--- Extract provided ---
For the results presented in this study, approximately 600 realizations are used, with 6 samples for each homogeneous and 3 for each heterogeneous network specification (given z and l_b). The homogeneous network models have between 50 000 and 122 000 fibers, function of the average connectivity. The total number of degrees of freedom per model ranges from 500 000 to 1 000 000. For reasons outlined in the previous paragraphs, z-heterogeneous networks of average connectivity z̄ are much larger than z-homogeneous networks with z = z̄. The nominal stress is used in all calculations and only one component of this tensor (normal stress in the loading direction, S) is non-zero.

3. Results and discussion

3.1. Dependence of stiffness on network parameters

The dependence of the small strain stiffness on structural parameters is typically represented in the form of a master plot showing the normalized stiffness, E* = E₀/ρE_fA_f, vs. parameter w.¹⁶ The normalization factor, ρE_fA_f, is, up to a constant, the modulus predicted by the affine model. For 3D Voronoi structures, w = log₁₀ρl²_b. In the hypostatic case, z < z_c, such plot shows two regimes: a plateau for w > −1, which indicates that E₀ ∼ ρE_fA_f (denoted here as the affine regime III), and a regime at smaller w, of slope 1, and for which E₀ ∼ ρ²E_fI_f (denoted here as the non-affine, hypostatic regime I).¹⁶ In these regimes, deformation is approximately affine and non-affine, respectively. The fact that E₀ ∼ E_fA_f and E₀ ∼ E_fI_f in the two regimes indicates the primary energy storage mode as axial and bending, respectively. Such master plot, which was previously discussed in the literature,^15,22,34 does not consider the effect of z on E₀.

Fig. 2a shows the master plot for z-homogeneous networks with z ranging from 4 to 10. Hypostatic networks exhibit the two regimes I and III described in the previous paragraph. The curves corresponding to networks of increasing z shift gradually to the left in the z < z_c = 6 range.

Fig. 2 (a) Normalized stiffness, E* = E₀/ρE_fA_fvs. the structural parameter w for z-homogenous (filled symbols) and z-heterogeneous (open circles) networks. (b) Collapse of the data in panel (a) based on eqn (1). The legend in (a) applies to both panels. The three regimes are highlighted in (a) by color shades and labeled as defined in text.

Networks with z > z_c behave differently in the low w range: the stiffness is z-dependent, but essentially w-independent (regime II). As z increases above z_c, E₀ exhibits a large jump from regime I to II. The asymptote of E₀ at constant w as z increases is lower than the affine limit of the stiffness reached for w > −1, in regime III. This implies that, if w is sufficiently small, the network retains a relaxation mechanism which is inactive in regime III; this is discussed further in Section 3.2. It is instructive to recall the expectation for E₀ in the affine limit of regime III: E₀ ∼ ρE_fA_f. This relation results by observing that fibers are loaded axially, and deformation is approximately affine. The stiffness depends on the total fiber length per unit volume and not on how fibers are connected. This justifies the z-independence of the curves in regime III.
--- Provided data ---
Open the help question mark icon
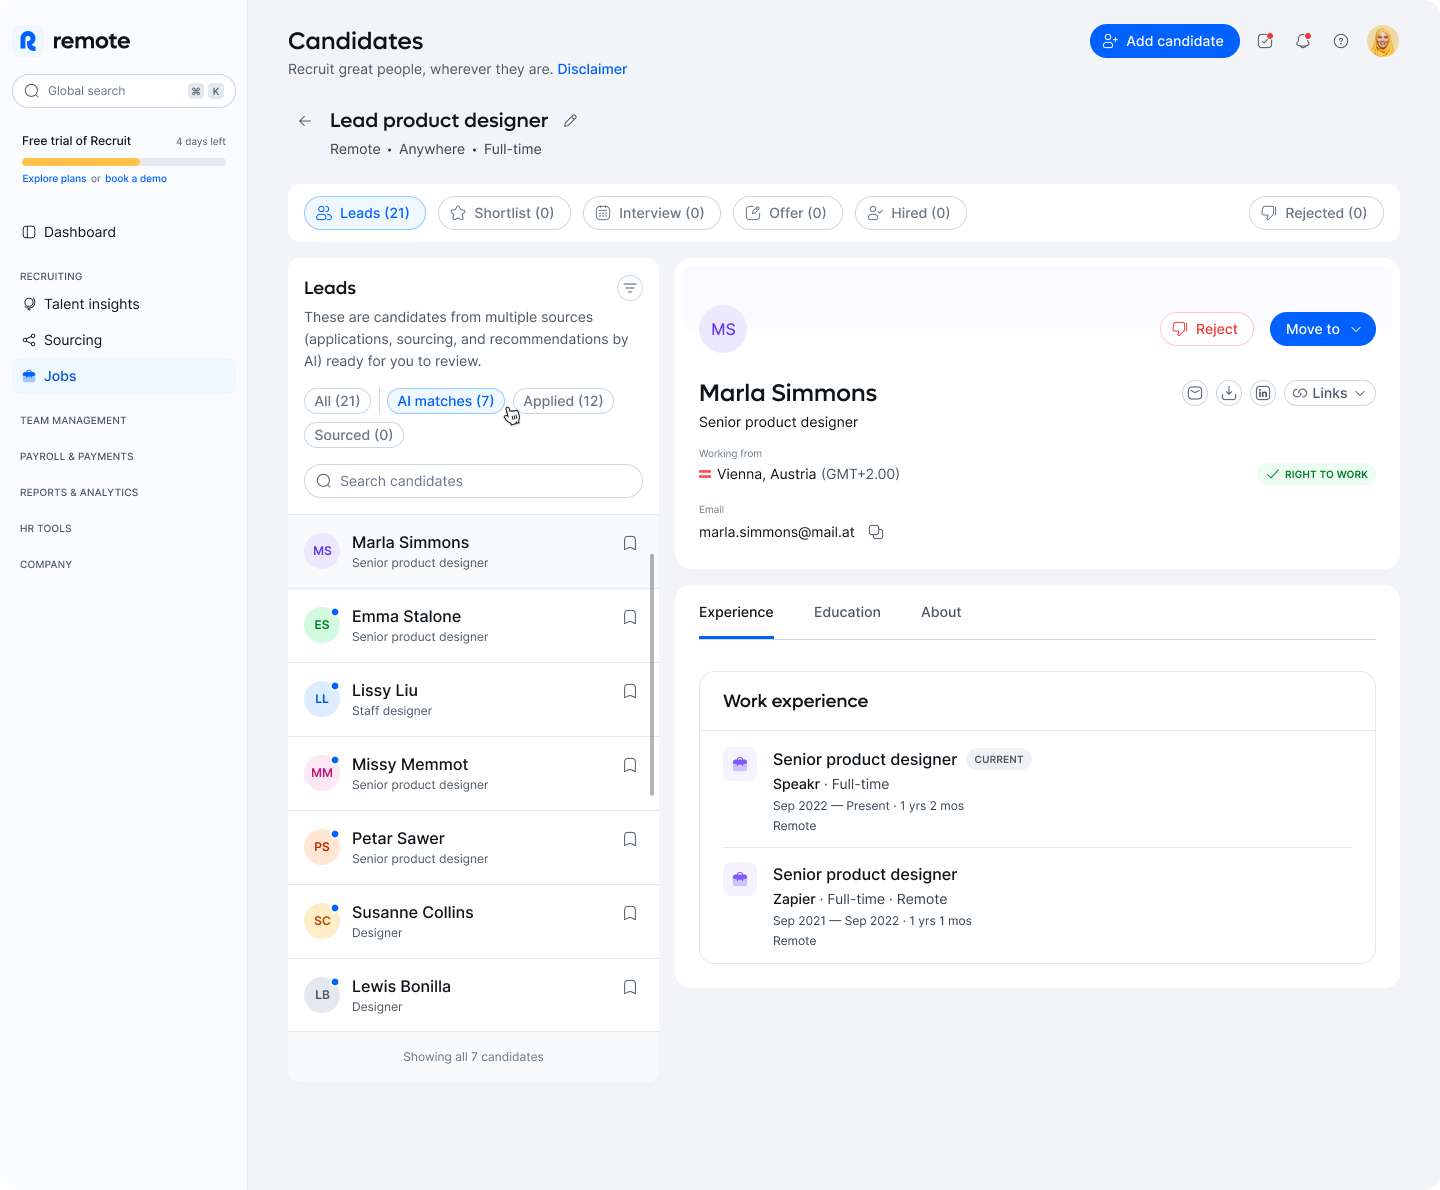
---
In the passage on fiber network stiffness, what range does the total number of degrees of freedom per model cover?

From 500 000 to 1 000 000.